By Nathan Wilson
“Unity of the church, the unity of the human community and the unity of the whole creation belong together,” is the central claim in the World Council of Churches’ (WCC) draft statement on unity as presented to participants in its 10th Assembly, meeting in Busan, Republic of Korea.
“Our unity as brothers and sisters of Christ is inextricably tied up in the unity God desires for creation,” said Dame Mary Tanner, moderator for the unity plenary and current WCC president from Europe. It is a unity “not of our own making,” Tanner reminded participants, but rather one that is “grounded in the communion of love that flows through the Holy Trinity.”
“Creation,” says the draft statement, “is a gift from the living God. We celebrate creation’s life in its diversity and give thanks for its goodness (Gen. 1). It is the will of God that the whole creation, reconciled in the love of Christ through the transforming power of the Holy Spirit, should live together in unity and peace (Eph.1).”
The statement describes a world caught in the “tension between the profoundest hope and the deepest despair,” and although the WCC has come a long way on its ecumenical journey, there is still far to go. “It is a scandal and a wound that we do not eat and drink around the one table of the Lord,” Tanner said to the applause and agreement of participants.
Other speakers noted objections to visible unity emanating from current WCC constituencies, such as those who speak against the ecumenical movement for fear of losing their traditions noted by H.E. Metropolitan Nifon, professor for Missiology and Ecumenism at the Orthodox Theological Faculty of Targoviste. “How can we ignore our broth- ers and sisters who are actively seeking unity?” he said.

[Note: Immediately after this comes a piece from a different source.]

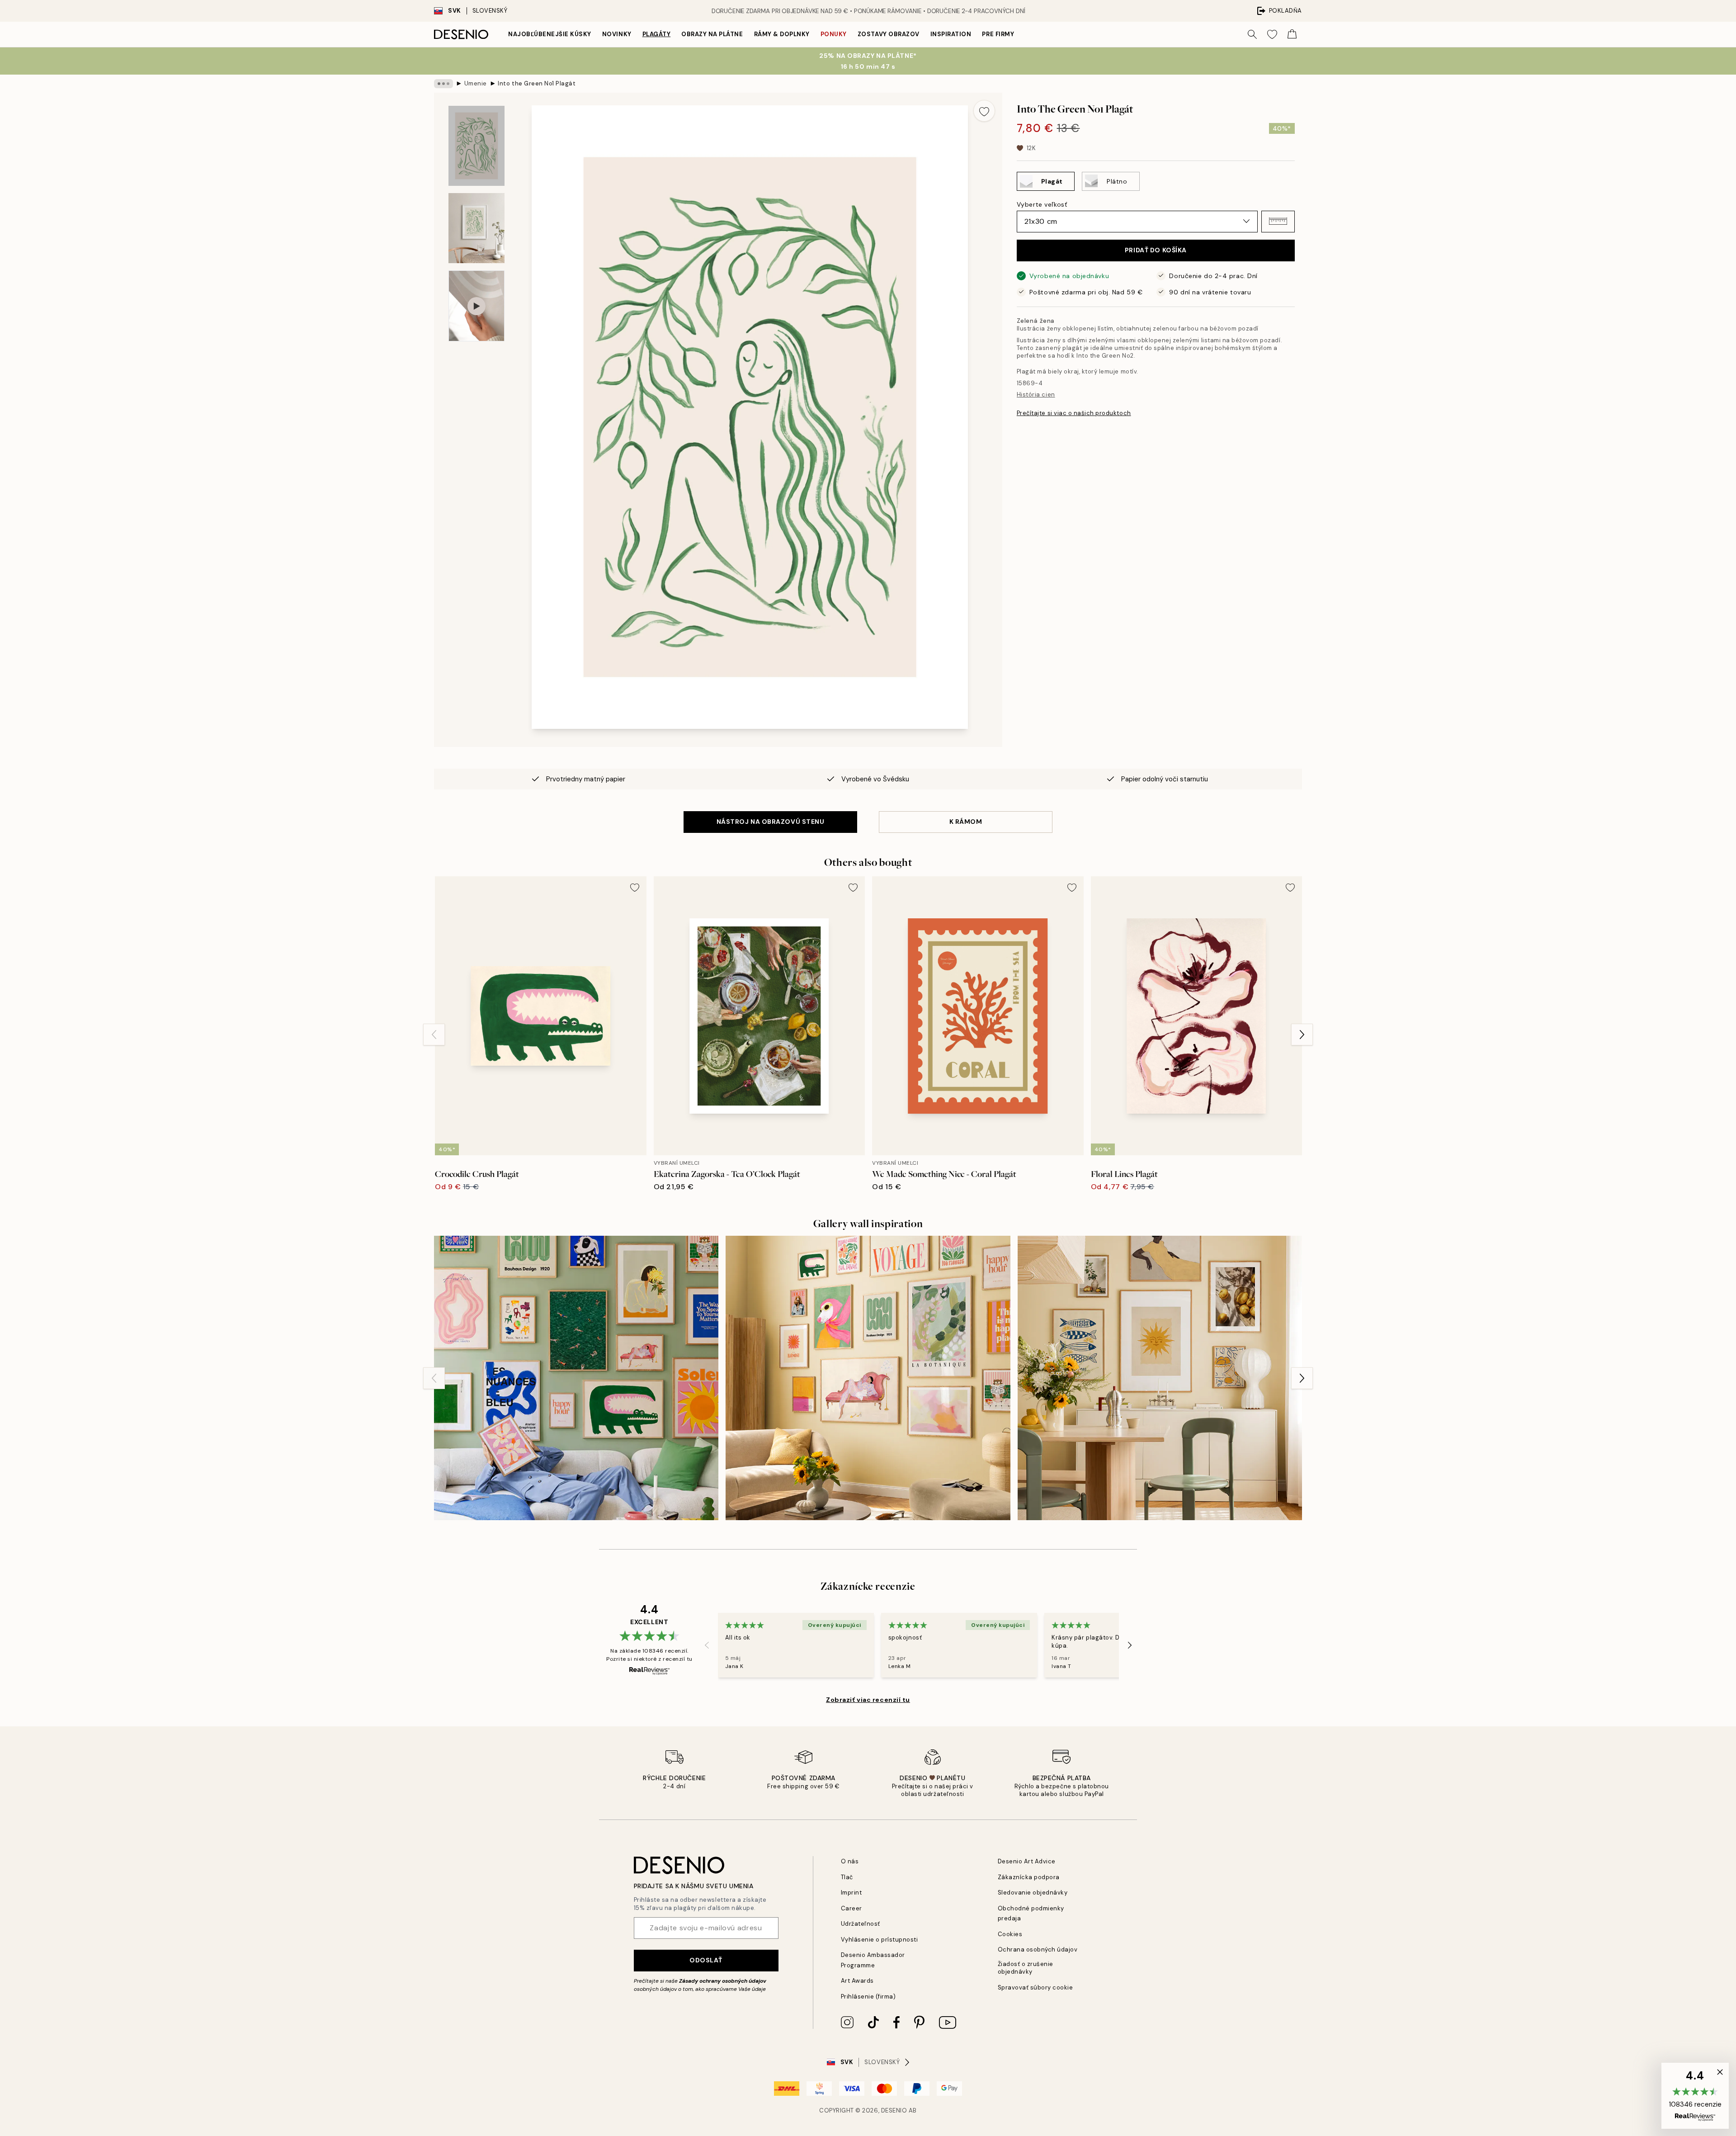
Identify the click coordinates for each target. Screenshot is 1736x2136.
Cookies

The Rev. Dr Neville Callam, general secretary of the Baptist World Alliance, echoed this sentiment, saying that we persist in holding on to peculiarities and don’t seek signs of the one Christ in other churches. Callum also described conflicts on moral issues, weak promotion of unity among young adults and racism outside and within the church as objections to expressing visible unity.
Callam ended on an encouraging note: “The challenges may be great, but the opportunities are immense!”